Recovery isn’t optional. It’s the next phase of the work.
I used to think the hard part was the race.
The early mornings.
The mileage.
The long runs.
The discipline it takes to get to the starting line.
Tokyo reminded me that sometimes the hardest part starts after the medal.
On paper, it was a win.
I PR’d.
I ran a better race than Miami.
But the days that followed told the real story.
Going downstairs the next morning was brutal.
My knees were sore in a way Miami never left me. My hip flexor area felt tight, tender, and unstable. The kind of discomfort that doesn’t just feel like soreness.

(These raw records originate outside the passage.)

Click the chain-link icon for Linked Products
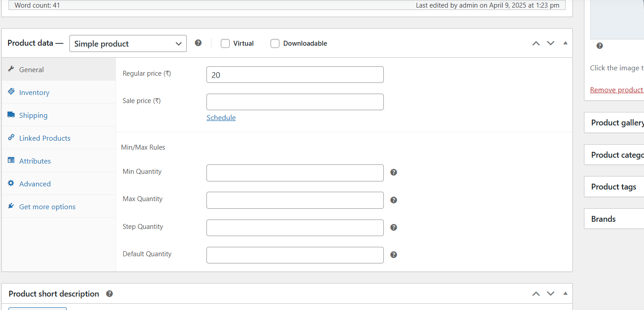 (11, 137)
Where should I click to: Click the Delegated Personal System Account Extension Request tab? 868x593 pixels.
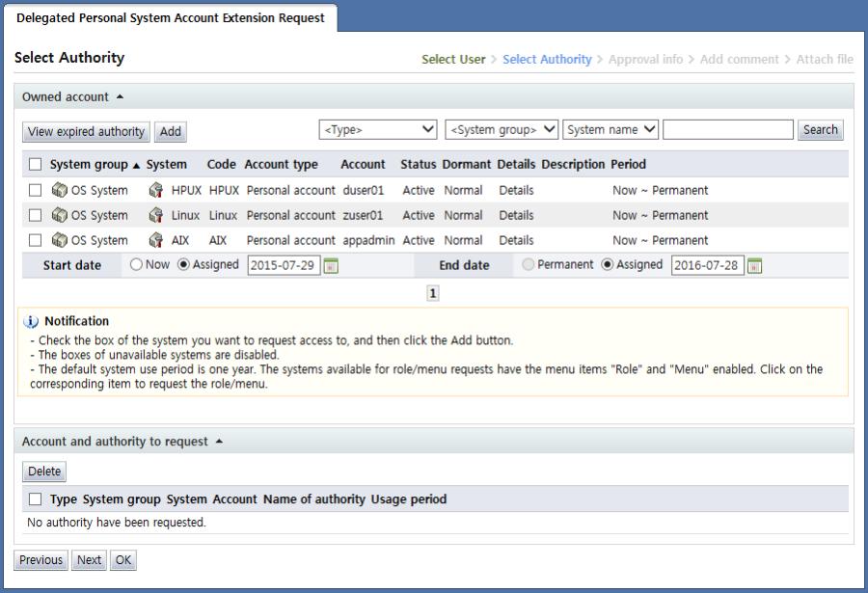tap(171, 17)
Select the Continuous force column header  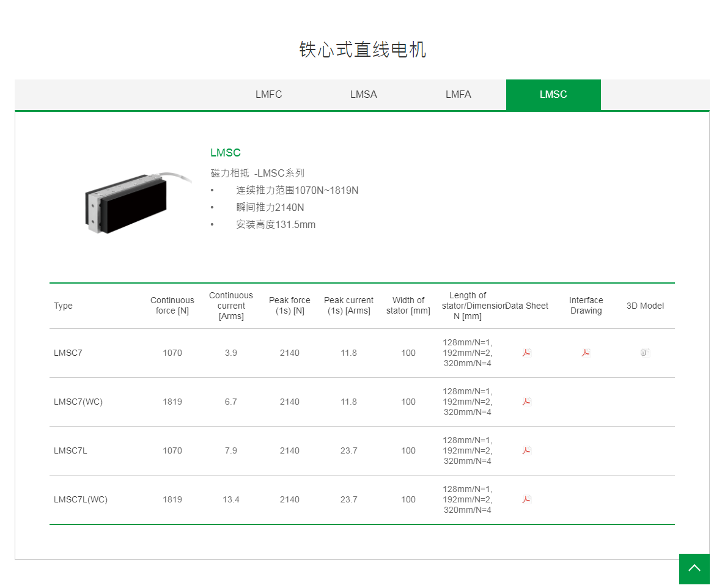[x=172, y=306]
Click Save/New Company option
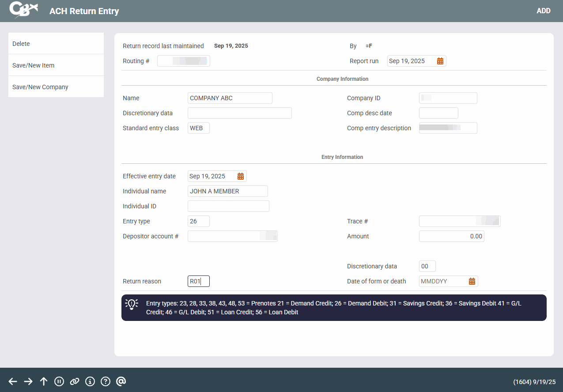Viewport: 563px width, 392px height. pyautogui.click(x=56, y=87)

It makes you pay attention.
At first, it’s easy to blame the race.
26.2 miles will do that.
But the more I sat with it, the more honest I had to become with myself.

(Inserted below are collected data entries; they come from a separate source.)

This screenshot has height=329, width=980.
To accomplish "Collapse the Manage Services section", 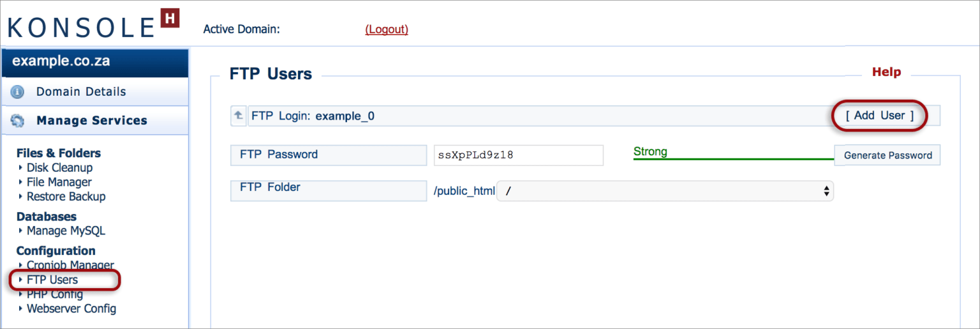I will click(x=91, y=121).
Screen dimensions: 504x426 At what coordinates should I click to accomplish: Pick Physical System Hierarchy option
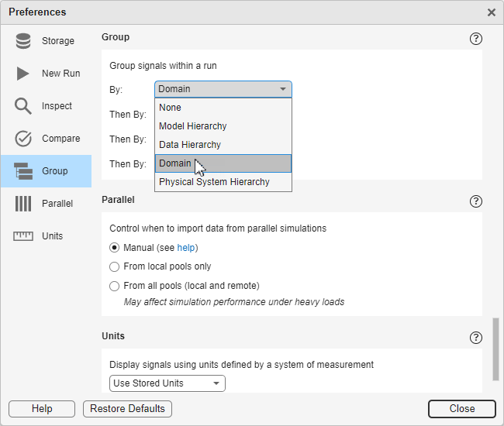[214, 182]
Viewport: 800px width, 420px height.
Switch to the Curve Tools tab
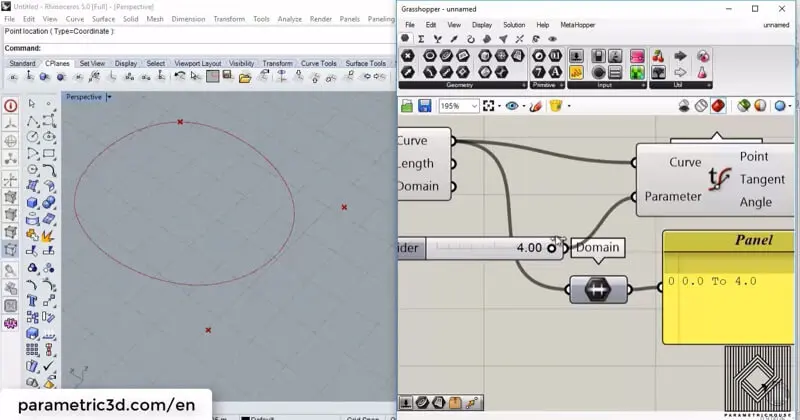[319, 63]
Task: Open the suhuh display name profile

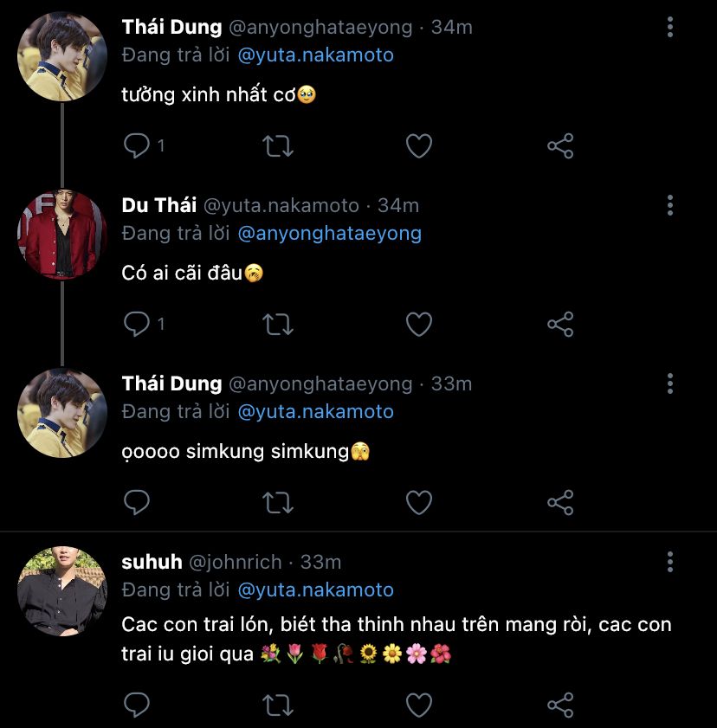Action: point(152,563)
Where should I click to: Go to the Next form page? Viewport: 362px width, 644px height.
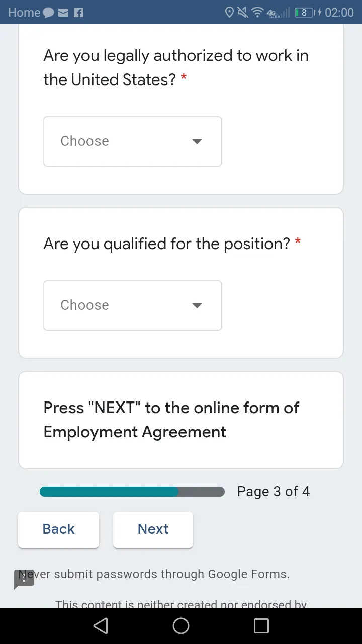pos(153,529)
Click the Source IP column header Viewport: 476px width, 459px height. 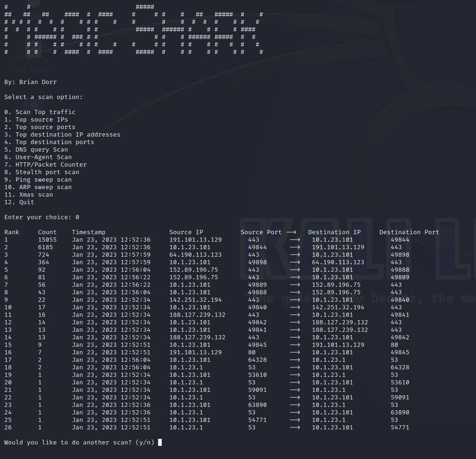(186, 232)
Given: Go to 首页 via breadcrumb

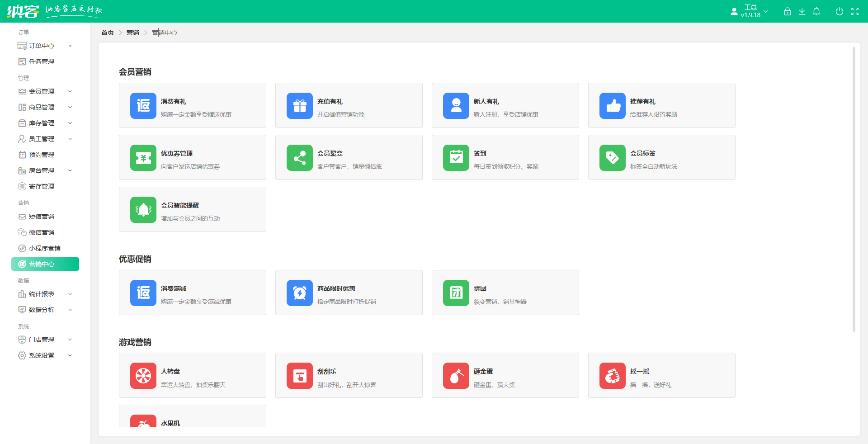Looking at the screenshot, I should 108,33.
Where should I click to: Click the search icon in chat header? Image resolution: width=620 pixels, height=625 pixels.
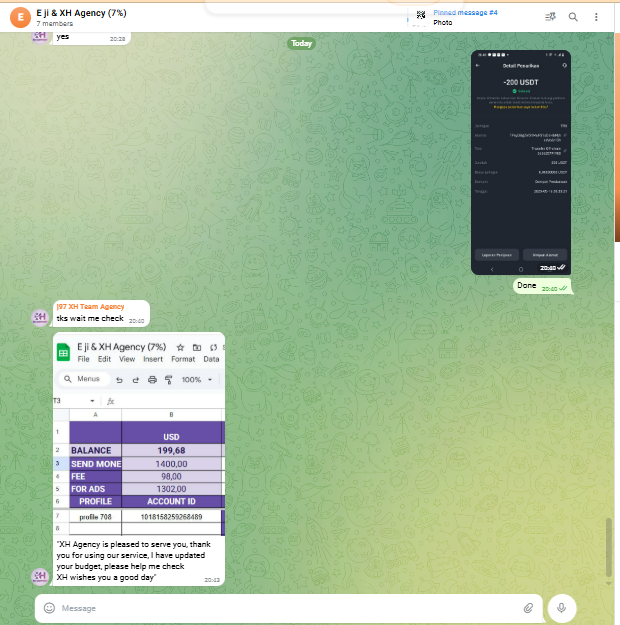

Tokyo didn’t create the problem.
It exposed it.
I talked about this more in my last Dan's Diary: Tokyo Broke My Rhythm, So I Built a New One
That’s the lesson.
After Miami, I took some time off, which I absolutely needed. But what happened next was the real issue.
Some of the habits that had been keeping me healthy slowly started to slip.
Stretching became rushed.
Warm-ups got shorter.
The sauna and cold plunge stopped being consistent.
The recovery work that had supported the first marathon build slowly became optional.
And optional habits have a way of becoming missing habits.
Mileage between runs wasn’t where it needed to be either. The volume dropped, and with less movement came more tightness.
My body noticed before I did.
That’s the thing about recovery.
You rarely feel the consequences immediately.
They show up later.
Usually when it matters most.
A race doesn’t just test fitness.
It tests everything that happened before it.
Your preparation.
Your recovery.
Your discipline when no one is watching.
Tokyo forced me to confront that.
And honestly, I’m grateful for it.
Because sometimes what feels like a setback is actually feedback.
The race ends.
That’s when recovery begins.
And if you don’t respect that part of the process, the next chapter gets harder.
This applies to more than running.
The same thing happens in business.
You hit a milestone, launch a product, close a deal, finish the sprint, and it feels like the work is done.
But what happens after is often what determines whether you’re actually building something sustainable.
Recovery isn’t rest for the sake of rest.
It’s maintenance.
It’s preparation for what comes next.
That’s the lesson Tokyo gave me.
The finish line is never really the end.
It’s the handoff into the next phase.